Expressão do silêncio. Múltiplas virtualidades da palavra. Escrita de enigmas e chaves. Corpo, ar, água e fogo. Desabitação do mundo. Deflagração. Obra de movimentação errática ou longo poema contínuo. Liberdade criadora. Pura vibração. Inquietação. Inaudita emoção de leitura.
Refiro-me, evidentemente, à escrita do mestre Herberto Helder, no ensejo do seu novíssimo título A Faca Não Corta o Fogo – súmula & inédita, com o qual se mata a sede de sete anos sem edições. Com a chancela da Assírio & Alvim – editora de Herberto desde 1979, com o admirável Photomaton & Vox –, este é um livro belíssimo, de capa dura cartonada, ilustrada por Ilda David’, a envolver 207 páginas de um poema longo, diverso, mas uno: assim se explica e se entende que as últimas 74 páginas com a poesia inédita não surjam num livro autónomo, mas como mais um membro – de carne, sangue e frémito – do corpo erigido, mas sempre incompleto, na súmula, eximiamente seleccionada; sem transição gráfica, a poesia inédita é anunciada discretamente pelo provérbio grego «não se pode cortar o fogo com uma faca», que o texto esclarece, ao mesmo tempo que dá pistas sobre o ofício da escrita e a criação herbertiana de um mundo: «a faca não corta o fogo, /não me corta o sangue escrito, /não corta a água, /e quem não queria uma língua dentro da própria língua? /…/ eu sim queria, / o tempo doendo, a mente doendo, a mão doendo, /o modo esplendor do verbo, /dentro, fundo, lento, essa língua, / errada, soprada, atenta». (pp. 167, 168).
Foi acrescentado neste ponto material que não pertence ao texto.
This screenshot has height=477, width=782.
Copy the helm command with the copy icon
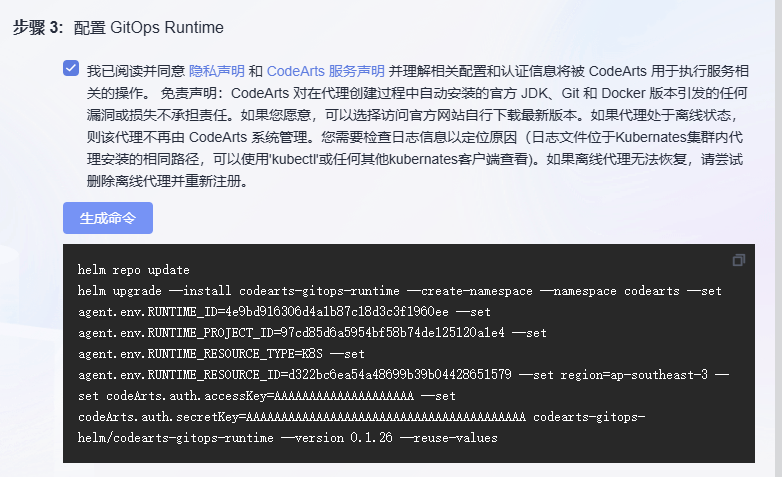tap(739, 260)
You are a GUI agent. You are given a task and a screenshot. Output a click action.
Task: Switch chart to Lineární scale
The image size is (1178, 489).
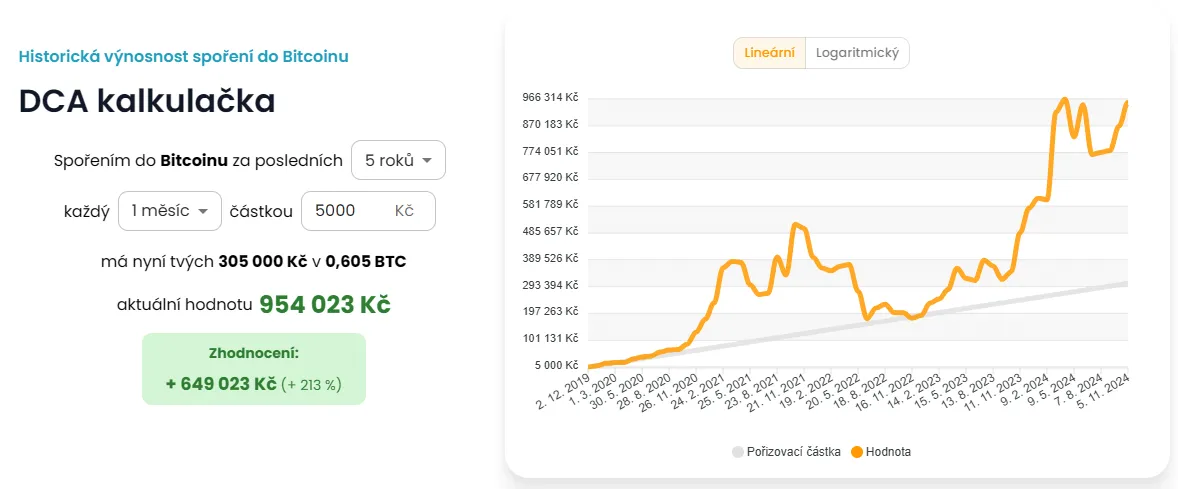(x=770, y=53)
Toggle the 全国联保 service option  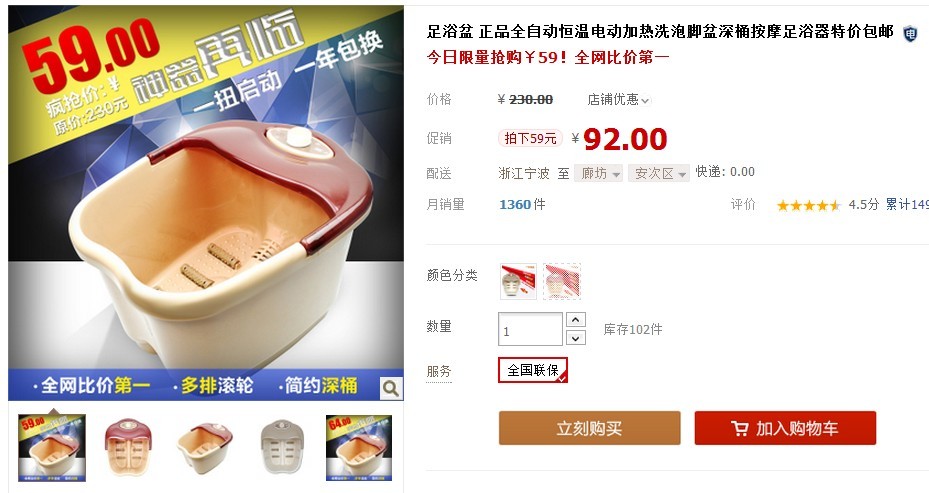(533, 370)
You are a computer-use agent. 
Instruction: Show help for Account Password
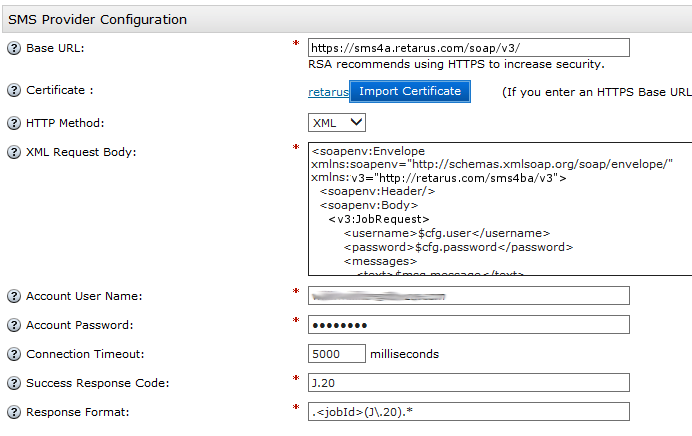pos(14,325)

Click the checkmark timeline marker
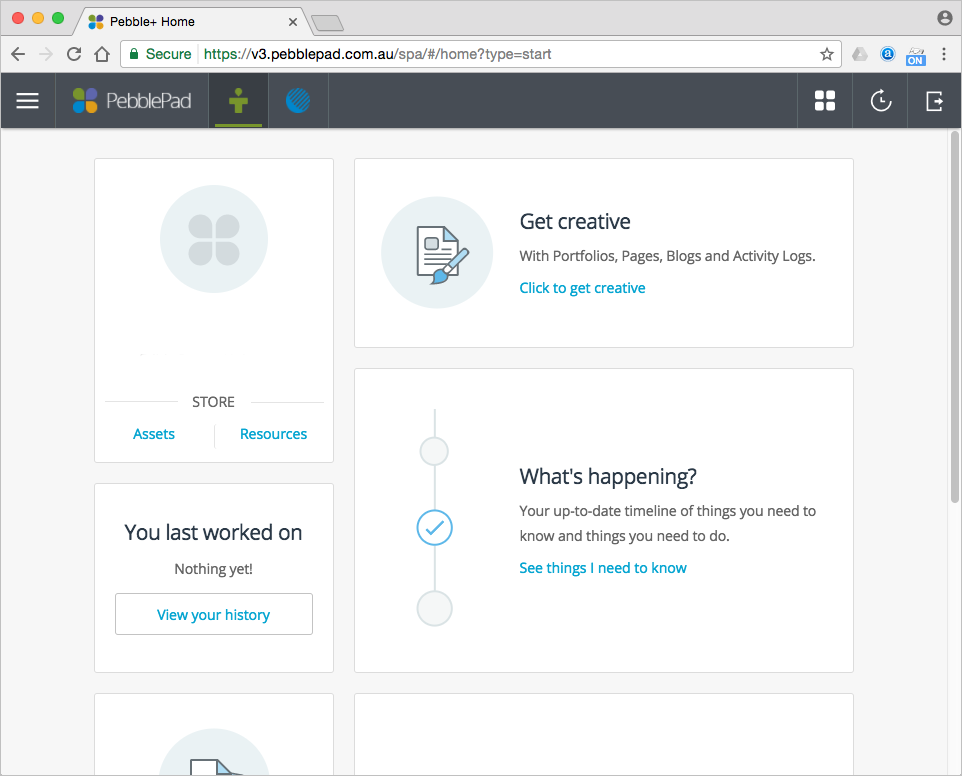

Tido por muitos como «difícil, hermético, obscuro» – com o texto a dizer-nos que «Há diálogos/ extraordinários na obscuridade» –, que causa «uma espécie de pânico, ou terror» aos leitores e aos críticos, segundo Prado Coelho, Herberto Helder é autor duma escrita que se metamorfoseia a cada passo, num jogo de espelhos, como o próprio diz, onde «cada imagem é a chave de outra imagem – e elas abrem-se umas às outras», pois «tudo são chaves para abrir tudo», «A chave entra na fechadura, a porta abre-se sobre nova porta», já que atrás de um assombro «há outro assombro. / Passos apressados dentro das próprias almas.». A chave-mestra desta poesia de interioridade tê-la-á dado claramente o autor ao leitor, ao tê-lo «como um cúmplice superlativamente adequado ao texto da solidão» e à voz do silêncio, «O silêncio e o que se cria no silêncio. / E o que remexe no silêncio.». Acresce o respeito pelo silêncio da sua auto-reclusão, que o libertou de qualquer mediatismo desde há 40 anos, e o fez recusar o Prémio Pessoa, em 1994.